+++ Dataset entries +++

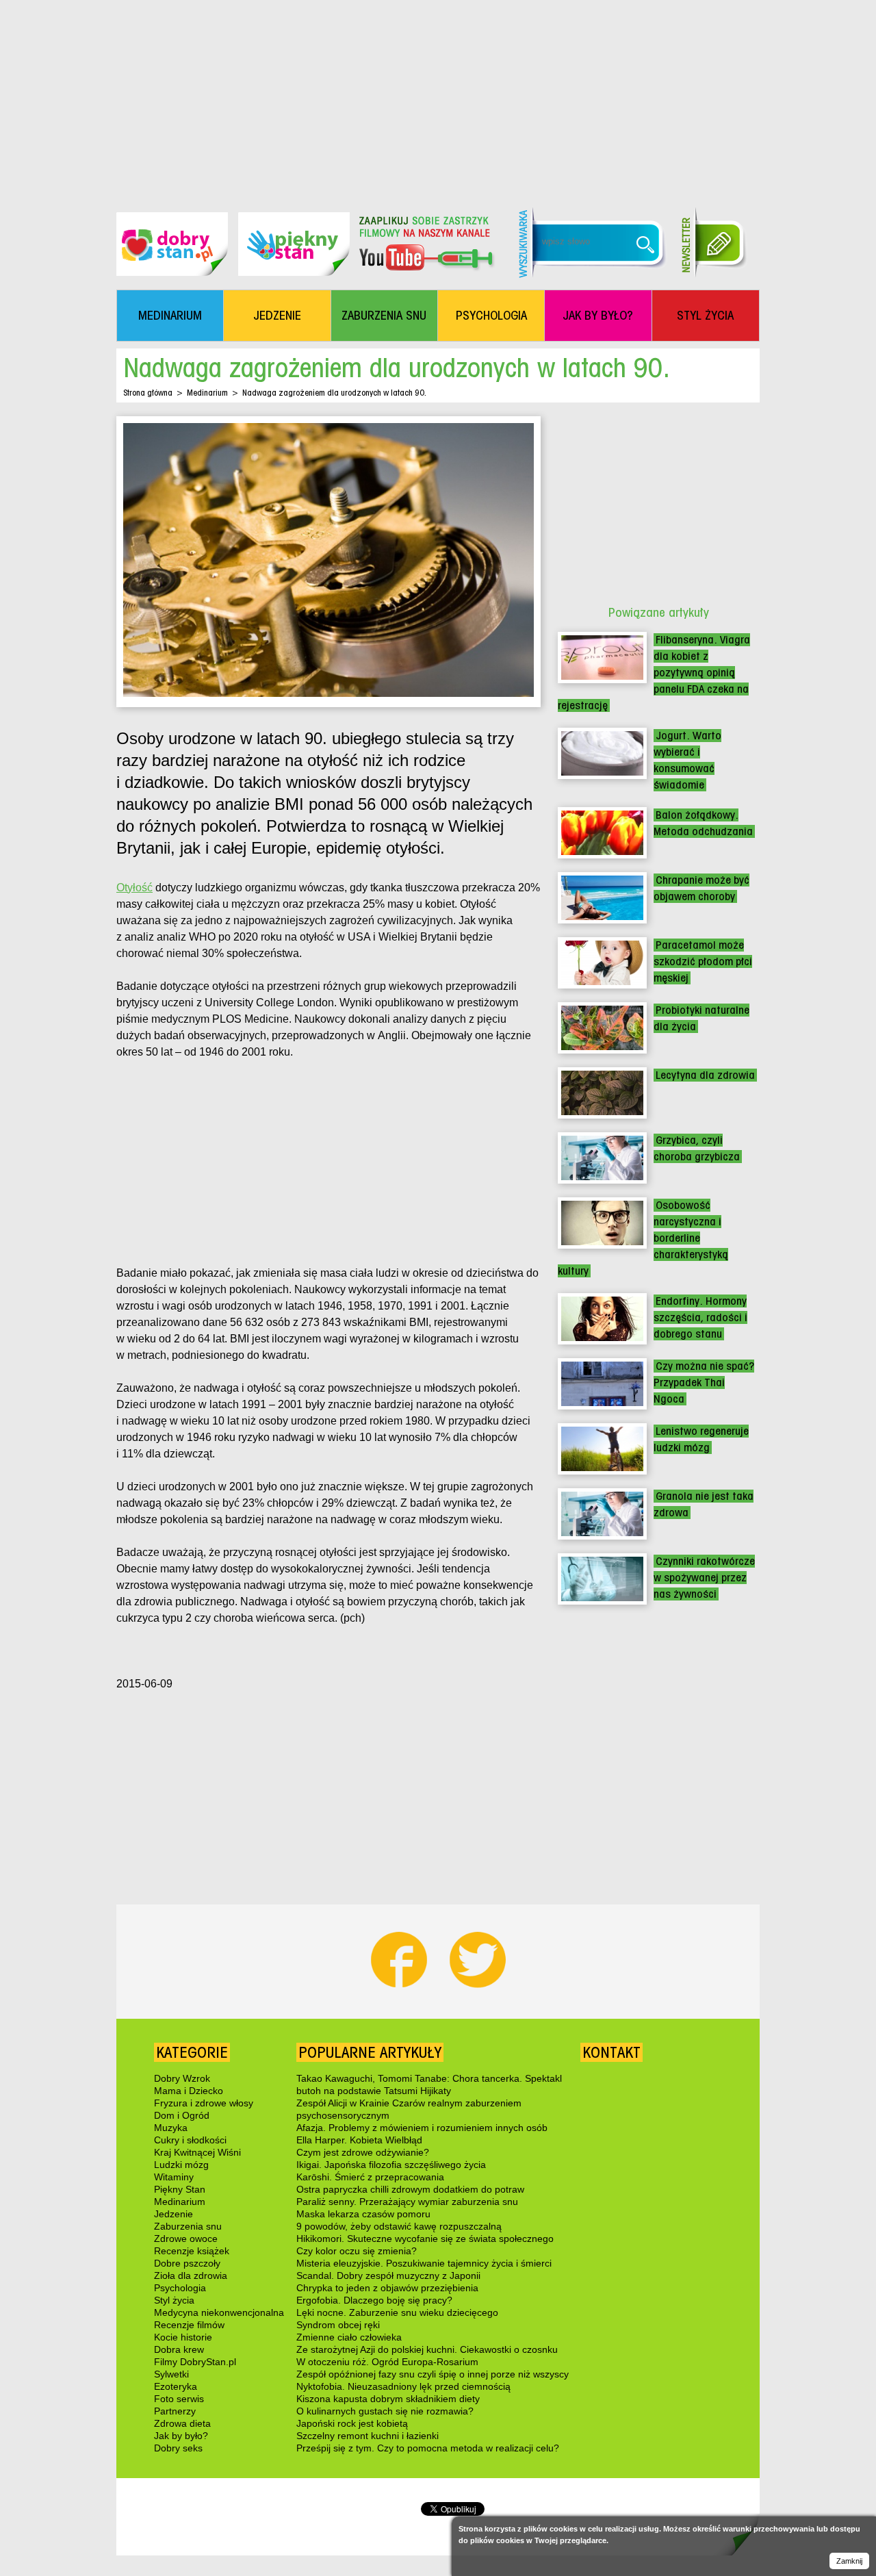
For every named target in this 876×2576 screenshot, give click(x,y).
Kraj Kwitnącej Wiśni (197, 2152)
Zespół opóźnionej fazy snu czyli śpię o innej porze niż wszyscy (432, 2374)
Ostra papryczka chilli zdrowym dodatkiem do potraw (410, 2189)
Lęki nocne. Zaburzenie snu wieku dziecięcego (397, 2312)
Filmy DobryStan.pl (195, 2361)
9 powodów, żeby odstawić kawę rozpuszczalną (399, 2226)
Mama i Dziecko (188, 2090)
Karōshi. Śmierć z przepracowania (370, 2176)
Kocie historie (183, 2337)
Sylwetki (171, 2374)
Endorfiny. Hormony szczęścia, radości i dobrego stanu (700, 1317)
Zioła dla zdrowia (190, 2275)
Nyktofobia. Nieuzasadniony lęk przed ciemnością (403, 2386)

+++
+++ Dataset entries +++

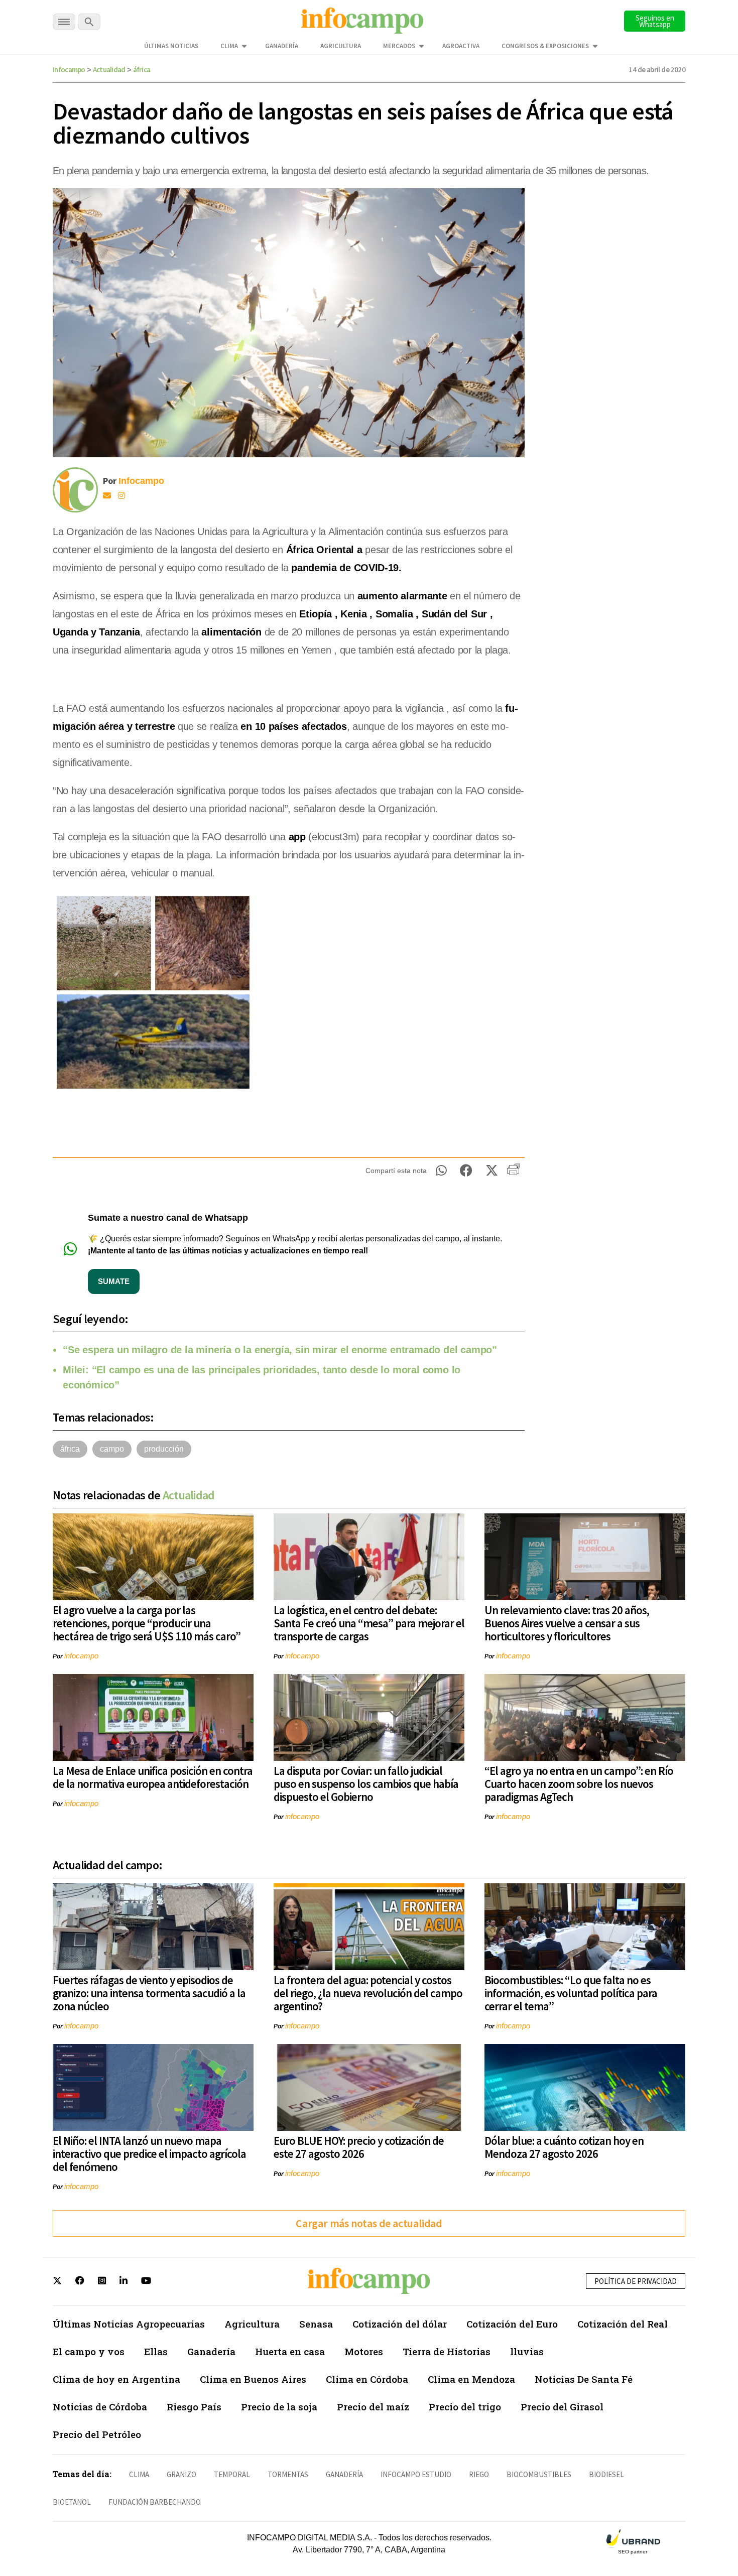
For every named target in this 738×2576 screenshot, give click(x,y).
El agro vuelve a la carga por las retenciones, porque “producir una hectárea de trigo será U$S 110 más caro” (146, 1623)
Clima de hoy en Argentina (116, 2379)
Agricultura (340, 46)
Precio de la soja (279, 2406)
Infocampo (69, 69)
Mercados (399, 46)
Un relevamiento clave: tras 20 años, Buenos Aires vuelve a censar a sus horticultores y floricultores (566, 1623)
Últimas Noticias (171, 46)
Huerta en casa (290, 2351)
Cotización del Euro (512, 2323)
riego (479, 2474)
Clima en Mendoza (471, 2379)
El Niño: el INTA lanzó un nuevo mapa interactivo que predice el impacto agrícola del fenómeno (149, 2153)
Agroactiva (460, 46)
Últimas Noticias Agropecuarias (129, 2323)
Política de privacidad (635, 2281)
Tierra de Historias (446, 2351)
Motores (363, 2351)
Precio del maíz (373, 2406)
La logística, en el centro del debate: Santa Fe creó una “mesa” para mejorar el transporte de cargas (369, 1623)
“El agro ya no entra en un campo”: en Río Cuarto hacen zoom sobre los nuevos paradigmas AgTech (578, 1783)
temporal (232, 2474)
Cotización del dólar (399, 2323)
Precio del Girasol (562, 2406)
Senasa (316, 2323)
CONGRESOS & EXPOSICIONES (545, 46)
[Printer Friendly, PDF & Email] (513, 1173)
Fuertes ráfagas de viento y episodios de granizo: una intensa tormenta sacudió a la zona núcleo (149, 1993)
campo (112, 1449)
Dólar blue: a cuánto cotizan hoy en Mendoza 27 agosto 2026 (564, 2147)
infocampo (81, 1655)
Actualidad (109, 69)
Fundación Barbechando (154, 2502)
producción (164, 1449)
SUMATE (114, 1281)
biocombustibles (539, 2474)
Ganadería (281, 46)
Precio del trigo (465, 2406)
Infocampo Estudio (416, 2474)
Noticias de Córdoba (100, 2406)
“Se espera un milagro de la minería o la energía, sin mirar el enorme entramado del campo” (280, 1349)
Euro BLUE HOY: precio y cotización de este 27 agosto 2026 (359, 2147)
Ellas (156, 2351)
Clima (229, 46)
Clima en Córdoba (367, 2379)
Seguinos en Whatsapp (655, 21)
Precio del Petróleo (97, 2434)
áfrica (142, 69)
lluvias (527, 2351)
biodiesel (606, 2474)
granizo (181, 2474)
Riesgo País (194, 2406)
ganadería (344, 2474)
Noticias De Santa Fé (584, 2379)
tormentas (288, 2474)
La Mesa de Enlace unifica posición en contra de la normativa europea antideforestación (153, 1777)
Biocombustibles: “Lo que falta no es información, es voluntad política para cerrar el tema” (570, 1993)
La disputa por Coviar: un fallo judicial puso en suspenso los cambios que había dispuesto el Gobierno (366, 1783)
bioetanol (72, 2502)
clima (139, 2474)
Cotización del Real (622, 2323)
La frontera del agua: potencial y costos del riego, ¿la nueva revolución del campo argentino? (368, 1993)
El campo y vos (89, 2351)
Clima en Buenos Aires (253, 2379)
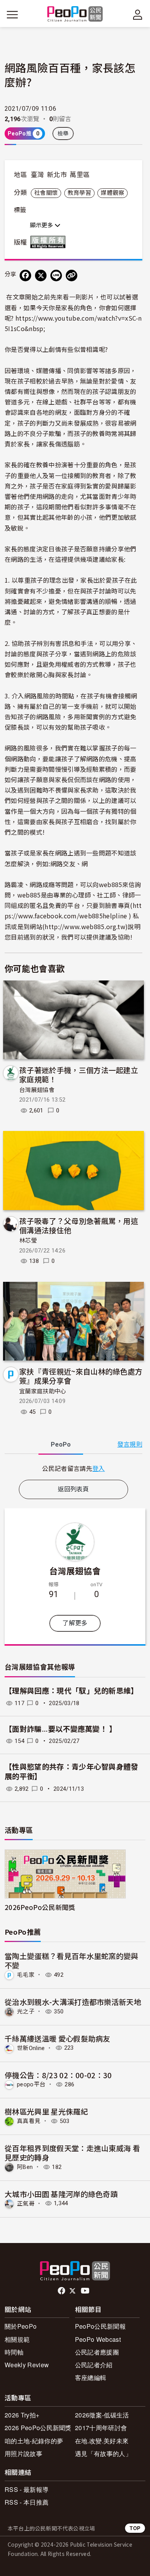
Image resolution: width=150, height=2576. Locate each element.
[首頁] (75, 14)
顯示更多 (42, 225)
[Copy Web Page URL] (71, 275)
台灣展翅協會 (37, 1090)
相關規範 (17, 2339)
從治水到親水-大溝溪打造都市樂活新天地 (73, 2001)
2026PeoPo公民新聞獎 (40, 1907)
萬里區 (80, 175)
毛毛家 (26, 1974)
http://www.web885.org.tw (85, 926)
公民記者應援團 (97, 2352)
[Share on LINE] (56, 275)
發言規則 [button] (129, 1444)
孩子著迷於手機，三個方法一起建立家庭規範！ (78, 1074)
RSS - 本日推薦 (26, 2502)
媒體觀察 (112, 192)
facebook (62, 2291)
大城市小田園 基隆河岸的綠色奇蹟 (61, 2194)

+++

_What is required:_
Within the listing above, give again exactly every line from the line with "[首頁] (75, 14)" through the line with "大城市小田園 基隆河岸的綠色奇蹟 (61, 2194)", both included, and no other line.

_Solution for this problem:_
[首頁] (75, 14)
顯示更多 (42, 225)
[Copy Web Page URL] (71, 275)
台灣展翅協會 (37, 1090)
相關規範 (17, 2339)
從治水到親水-大溝溪打造都市樂活新天地 (73, 2001)
2026PeoPo公民新聞獎 (40, 1907)
萬里區 (80, 175)
毛毛家 (26, 1974)
http://www.web885.org.tw (85, 926)
公民記者應援團 (97, 2352)
[Share on LINE] (56, 275)
發言規則 [button] (129, 1444)
孩子著迷於手機，三個方法一起建立家庭規範！ (78, 1074)
RSS - 本日推薦 (26, 2502)
媒體觀察 (112, 192)
facebook (62, 2291)
大城市小田園 基隆河岸的綠色奇蹟 (61, 2194)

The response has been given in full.